Artificial general intelligence hasn’t really been defined. Those who argue that it’s imminent are either vague about what they expect the first AGI systems to be capable of or simply define it as the ability to dramatically exceed human performance at a limited number of tasks. Predictions of AGI’s arrival in the intermediate term tend to focus on AI systems demonstrating specific behaviors that seem human-like. The further one goes out on the timeline, the greater the emphasis on the “G” of AGI and its implication of systems that are far less specialized.

But most of these predictions are coming from people working in companies with a commercial interest in AI. It was notable that none of the researchers we talked to for this article were willing to offer a definition of AGI. They were, however, willing to point out how current systems fall short.

“I think that AGI would be something that is going to be more robust, more stable—not necessarily smarter in general but more coherent in its abilities,” said Ariel Goldstein, a researcher at Hebrew University of Jerusalem. “You’d expect a system that can do X and Y to also be able to do Z and T. Somehow, these systems seem to be more fragmented in a way. To be surprisingly good at one thing and then surprisingly bad at another thing that seems related.”

“I think that’s a big distinction, this idea of generalizability,” echoed neuroscientist Christa Baker of NC State University. “You can learn how to analyze logic in one sphere, but if you come to a new circumstance, it’s not like now you’re an idiot.”

Mariano Schain, a Google engineer who has collaborated with Goldstein, focused on the abilities that underlie this generalizability. He mentioned both long-term and task-specific memory and the ability to deploy skills developed in one task in different contexts. These are limited-to-nonexistent in existing AI systems.

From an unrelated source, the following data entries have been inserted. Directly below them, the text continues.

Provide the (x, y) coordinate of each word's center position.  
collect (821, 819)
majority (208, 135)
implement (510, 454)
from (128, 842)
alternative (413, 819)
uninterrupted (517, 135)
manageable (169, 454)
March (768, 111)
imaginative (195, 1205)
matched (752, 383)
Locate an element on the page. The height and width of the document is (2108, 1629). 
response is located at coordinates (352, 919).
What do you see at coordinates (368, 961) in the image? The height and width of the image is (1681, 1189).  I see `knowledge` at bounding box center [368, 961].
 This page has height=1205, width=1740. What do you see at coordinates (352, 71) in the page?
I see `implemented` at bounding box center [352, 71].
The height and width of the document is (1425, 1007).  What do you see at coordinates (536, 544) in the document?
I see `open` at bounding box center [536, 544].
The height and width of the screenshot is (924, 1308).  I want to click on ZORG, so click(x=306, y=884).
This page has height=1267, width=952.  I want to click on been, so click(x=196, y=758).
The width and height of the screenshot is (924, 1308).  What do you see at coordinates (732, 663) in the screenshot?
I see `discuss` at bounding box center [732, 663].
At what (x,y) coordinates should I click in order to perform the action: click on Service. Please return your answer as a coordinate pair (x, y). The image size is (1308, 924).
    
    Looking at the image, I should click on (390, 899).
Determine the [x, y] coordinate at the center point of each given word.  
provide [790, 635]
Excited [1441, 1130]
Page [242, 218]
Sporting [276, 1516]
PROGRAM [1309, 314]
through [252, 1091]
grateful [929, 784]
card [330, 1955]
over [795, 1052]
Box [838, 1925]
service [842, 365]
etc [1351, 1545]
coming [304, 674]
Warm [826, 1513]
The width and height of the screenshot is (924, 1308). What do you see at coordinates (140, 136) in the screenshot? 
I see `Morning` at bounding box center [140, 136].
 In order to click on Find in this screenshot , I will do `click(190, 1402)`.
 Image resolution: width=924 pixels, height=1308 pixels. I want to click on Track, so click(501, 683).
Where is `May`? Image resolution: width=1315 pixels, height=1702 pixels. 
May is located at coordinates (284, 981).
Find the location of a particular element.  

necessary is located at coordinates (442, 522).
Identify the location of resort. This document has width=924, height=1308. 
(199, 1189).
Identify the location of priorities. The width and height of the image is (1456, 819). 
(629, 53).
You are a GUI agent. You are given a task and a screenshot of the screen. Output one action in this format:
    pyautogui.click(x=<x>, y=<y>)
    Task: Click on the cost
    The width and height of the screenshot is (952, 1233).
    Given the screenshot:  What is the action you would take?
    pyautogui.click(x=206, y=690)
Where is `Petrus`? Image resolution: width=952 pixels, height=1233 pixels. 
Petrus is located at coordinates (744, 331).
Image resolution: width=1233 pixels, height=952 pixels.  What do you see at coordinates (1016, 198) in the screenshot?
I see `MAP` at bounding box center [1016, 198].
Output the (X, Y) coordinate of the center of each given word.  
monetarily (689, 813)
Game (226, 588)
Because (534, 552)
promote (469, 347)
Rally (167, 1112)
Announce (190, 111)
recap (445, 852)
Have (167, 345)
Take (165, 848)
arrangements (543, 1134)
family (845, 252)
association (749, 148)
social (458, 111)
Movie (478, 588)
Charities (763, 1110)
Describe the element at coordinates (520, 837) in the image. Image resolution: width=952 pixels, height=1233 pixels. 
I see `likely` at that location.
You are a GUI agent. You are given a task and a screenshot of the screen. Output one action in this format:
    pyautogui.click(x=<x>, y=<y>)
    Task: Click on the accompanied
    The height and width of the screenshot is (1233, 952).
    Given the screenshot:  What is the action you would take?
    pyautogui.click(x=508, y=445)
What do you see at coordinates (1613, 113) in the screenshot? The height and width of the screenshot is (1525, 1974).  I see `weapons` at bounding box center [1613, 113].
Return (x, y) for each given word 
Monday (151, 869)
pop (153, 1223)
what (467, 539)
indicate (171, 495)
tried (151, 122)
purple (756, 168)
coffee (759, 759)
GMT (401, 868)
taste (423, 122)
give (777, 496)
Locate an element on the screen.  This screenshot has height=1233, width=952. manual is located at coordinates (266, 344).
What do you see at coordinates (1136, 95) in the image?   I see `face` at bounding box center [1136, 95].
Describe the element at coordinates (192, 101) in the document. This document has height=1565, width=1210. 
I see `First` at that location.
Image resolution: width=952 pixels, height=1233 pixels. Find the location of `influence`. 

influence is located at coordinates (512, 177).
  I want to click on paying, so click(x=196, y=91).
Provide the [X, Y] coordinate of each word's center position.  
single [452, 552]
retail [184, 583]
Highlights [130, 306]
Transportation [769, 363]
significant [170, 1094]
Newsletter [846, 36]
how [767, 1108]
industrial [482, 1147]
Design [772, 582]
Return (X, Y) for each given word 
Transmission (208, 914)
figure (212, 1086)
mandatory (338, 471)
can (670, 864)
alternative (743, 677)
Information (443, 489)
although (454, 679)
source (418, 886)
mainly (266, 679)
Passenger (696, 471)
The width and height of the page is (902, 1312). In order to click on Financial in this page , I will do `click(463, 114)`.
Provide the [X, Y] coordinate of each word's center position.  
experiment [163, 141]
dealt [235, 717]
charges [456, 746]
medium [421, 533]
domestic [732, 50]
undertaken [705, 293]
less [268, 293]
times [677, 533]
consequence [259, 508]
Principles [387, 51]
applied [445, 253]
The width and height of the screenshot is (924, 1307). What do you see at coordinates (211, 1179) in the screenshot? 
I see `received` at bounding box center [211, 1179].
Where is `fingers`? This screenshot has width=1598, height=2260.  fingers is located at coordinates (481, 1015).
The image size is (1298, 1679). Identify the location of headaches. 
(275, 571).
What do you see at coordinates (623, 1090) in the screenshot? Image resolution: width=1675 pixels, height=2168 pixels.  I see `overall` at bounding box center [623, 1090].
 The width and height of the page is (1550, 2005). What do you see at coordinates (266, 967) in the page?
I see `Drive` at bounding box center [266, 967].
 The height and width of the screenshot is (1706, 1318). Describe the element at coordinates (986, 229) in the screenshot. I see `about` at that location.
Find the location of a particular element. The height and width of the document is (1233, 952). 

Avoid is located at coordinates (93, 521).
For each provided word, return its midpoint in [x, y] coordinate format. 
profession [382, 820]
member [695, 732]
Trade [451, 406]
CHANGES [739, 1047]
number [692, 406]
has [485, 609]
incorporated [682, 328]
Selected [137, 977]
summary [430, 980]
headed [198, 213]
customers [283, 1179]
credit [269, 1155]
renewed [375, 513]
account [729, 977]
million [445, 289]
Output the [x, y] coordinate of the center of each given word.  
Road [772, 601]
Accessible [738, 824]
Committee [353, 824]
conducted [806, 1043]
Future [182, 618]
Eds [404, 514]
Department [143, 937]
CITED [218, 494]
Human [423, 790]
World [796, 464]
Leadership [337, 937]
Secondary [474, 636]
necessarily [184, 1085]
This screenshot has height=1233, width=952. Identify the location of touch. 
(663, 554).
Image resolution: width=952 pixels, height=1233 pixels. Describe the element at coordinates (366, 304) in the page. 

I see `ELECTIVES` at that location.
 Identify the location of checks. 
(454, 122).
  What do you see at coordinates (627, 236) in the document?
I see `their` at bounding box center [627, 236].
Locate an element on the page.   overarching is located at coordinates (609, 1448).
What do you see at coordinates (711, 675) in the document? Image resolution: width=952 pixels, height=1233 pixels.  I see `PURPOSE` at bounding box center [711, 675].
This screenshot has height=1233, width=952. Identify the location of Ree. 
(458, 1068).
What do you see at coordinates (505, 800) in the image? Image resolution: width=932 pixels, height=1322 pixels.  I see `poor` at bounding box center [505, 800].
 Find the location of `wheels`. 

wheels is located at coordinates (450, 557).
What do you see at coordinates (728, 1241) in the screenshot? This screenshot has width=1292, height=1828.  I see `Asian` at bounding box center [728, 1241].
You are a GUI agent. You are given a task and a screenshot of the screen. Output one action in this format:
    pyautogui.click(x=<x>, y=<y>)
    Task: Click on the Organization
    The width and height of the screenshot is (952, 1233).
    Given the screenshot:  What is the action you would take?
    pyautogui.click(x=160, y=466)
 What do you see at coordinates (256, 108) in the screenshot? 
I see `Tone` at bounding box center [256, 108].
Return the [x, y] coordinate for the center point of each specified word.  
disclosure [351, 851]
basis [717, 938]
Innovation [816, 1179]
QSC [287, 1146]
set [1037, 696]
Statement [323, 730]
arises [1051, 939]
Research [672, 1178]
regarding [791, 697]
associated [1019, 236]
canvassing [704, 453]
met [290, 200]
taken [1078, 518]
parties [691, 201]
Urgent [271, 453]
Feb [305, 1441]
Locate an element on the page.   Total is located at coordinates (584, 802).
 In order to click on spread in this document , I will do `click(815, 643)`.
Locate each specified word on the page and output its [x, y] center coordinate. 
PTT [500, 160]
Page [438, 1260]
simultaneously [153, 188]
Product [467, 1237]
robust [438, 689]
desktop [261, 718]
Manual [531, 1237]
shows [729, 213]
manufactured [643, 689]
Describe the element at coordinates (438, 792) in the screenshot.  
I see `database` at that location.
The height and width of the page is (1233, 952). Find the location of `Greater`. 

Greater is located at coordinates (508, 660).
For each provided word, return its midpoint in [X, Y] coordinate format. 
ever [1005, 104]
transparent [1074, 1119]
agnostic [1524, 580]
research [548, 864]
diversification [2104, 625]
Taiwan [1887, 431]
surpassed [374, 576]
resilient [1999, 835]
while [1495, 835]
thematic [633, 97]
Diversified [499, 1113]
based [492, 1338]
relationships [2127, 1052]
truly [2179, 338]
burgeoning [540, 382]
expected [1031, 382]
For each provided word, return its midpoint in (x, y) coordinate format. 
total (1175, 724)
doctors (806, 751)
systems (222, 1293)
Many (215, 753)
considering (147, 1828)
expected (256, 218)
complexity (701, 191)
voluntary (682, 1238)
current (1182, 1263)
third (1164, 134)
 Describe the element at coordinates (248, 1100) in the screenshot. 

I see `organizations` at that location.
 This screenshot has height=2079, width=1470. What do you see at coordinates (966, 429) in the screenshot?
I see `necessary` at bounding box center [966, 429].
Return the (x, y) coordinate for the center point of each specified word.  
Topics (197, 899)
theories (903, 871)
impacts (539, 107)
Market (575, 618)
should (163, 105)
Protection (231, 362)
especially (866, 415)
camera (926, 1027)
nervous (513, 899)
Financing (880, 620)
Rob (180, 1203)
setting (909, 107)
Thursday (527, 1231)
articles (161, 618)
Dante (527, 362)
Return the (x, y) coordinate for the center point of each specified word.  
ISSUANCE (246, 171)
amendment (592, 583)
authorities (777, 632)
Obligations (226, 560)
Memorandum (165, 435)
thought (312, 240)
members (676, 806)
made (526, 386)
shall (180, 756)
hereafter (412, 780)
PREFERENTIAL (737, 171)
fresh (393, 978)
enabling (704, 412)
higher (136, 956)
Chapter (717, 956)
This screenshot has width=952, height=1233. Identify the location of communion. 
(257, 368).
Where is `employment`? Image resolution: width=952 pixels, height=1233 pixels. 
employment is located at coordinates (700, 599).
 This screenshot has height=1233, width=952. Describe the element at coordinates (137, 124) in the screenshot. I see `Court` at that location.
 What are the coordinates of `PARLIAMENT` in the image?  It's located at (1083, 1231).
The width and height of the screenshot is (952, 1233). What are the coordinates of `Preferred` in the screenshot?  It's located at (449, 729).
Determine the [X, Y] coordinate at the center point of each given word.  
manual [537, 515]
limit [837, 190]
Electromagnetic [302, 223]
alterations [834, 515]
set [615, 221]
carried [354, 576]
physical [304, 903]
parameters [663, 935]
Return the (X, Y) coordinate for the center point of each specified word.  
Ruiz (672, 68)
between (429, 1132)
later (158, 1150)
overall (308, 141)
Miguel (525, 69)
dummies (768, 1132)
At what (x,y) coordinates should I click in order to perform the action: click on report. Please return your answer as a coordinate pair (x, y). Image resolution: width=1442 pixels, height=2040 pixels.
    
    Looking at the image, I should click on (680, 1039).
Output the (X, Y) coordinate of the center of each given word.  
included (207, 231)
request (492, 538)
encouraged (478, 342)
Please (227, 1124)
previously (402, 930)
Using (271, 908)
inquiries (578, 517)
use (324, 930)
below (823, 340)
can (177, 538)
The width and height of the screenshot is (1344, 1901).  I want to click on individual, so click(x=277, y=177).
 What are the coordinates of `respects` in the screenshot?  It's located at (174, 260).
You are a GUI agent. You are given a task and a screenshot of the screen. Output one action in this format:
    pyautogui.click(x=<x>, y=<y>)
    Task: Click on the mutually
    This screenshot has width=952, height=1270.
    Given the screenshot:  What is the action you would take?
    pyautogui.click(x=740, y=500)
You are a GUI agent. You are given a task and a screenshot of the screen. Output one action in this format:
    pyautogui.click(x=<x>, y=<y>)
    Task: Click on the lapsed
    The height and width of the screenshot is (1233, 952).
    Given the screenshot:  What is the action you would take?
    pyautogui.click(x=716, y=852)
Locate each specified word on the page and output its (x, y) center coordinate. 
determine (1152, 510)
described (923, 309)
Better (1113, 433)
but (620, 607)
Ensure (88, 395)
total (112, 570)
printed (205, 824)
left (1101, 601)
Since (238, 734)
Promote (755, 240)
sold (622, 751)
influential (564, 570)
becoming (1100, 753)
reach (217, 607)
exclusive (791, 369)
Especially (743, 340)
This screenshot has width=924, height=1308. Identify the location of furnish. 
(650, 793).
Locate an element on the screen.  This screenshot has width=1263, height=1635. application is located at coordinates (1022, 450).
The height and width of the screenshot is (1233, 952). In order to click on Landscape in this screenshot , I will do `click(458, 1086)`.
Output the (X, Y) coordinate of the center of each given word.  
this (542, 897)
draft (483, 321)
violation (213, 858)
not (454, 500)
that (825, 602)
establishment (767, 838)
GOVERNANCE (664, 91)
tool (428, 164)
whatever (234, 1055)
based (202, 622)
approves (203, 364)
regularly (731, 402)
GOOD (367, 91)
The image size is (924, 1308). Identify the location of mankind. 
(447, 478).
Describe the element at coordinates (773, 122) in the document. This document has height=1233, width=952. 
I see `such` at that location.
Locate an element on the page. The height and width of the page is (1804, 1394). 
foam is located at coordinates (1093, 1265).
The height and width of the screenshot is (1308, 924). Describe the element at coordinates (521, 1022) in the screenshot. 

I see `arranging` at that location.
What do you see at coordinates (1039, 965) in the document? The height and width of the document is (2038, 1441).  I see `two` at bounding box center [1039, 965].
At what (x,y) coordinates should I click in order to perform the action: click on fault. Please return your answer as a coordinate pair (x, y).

Beyond those specific limits, Baker noted that “there’s long been this very human-centric idea of intelligence that only humans are intelligent.” That’s fallen away within the scientific community as we’ve studied more about animal behavior. But there’s still a bias to privilege human-like behaviors, such as the human-sounding responses generated by large language models

The fruit flies that Baker studies can integrate multiple types of sensory information, control four sets of limbs, navigate complex environments, satisfy their own energy needs, produce new generations of brains, and more. And they do that all with brains that contain under 150,000 neurons, far fewer than current large language models.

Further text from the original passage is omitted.